The action commenced early this morning and lasted the entire day. Hooker's Corps was the first to become engaged and occupied the extreme Federal right. They met men of Jackson's Confederate Corps in a large cornfield as the first light of dawn approached.
I had just finished a cold breakfast after little sleep and the passage of a damp uncomfortable night in the field, as did nearly all the army, when the sound of what was unmistakably an artillery duel alerted me to the outbreak of fighting. Making my way up a winding country path that was someone's farm, I emerged onto higher ground at the edge of the cornfield where the fierce contest was already at its height. In front of me was Battery B, 4th U.S. Artillery. The Federal guns, all admirably served, had been drawn up in support of Gibbon's brigade of Westerners.
The Federal infantry nearest our position were those of the 2nd Wisconsin of that brigade. The Westerners plunged themselves headlong into the neat rows of corn only to become swallowed up and locked in a death struggle with Texans under Hood. The action swirled back and forth over the field. I lost count of the number of times we lost and then regained the position. Eventually, we prevailed on that portion of the field but at great cost.

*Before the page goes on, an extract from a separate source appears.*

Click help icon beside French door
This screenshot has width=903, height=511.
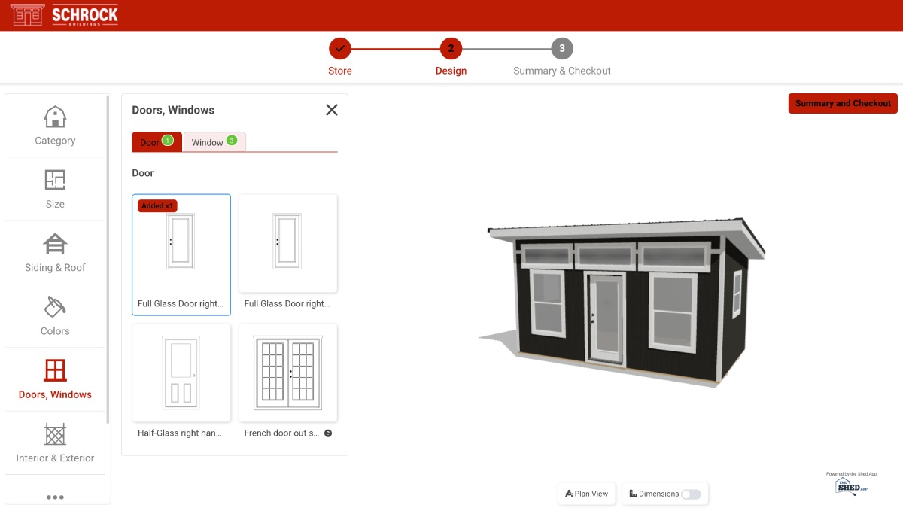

Row upon row of the slain littered the ground. The once tall rows of corn had been trampled or cut by gunfire to the point where little of it was left standing.
I encountered my good friend Charles Coffin of the Boston Journal but we did not speak as we were simply too moved by the drama unfolding before us. At one point, a considerable force of the enemy broke through the field only to be met by a hail of canister fire from the guns.
Captain Campbell of Battery B was shot from his horse and mortally wounded, while bravely directing the fire of his battery. As the battle waned on this part of the field, I learned that General Hooker had been seriously wounded and taken to the rear.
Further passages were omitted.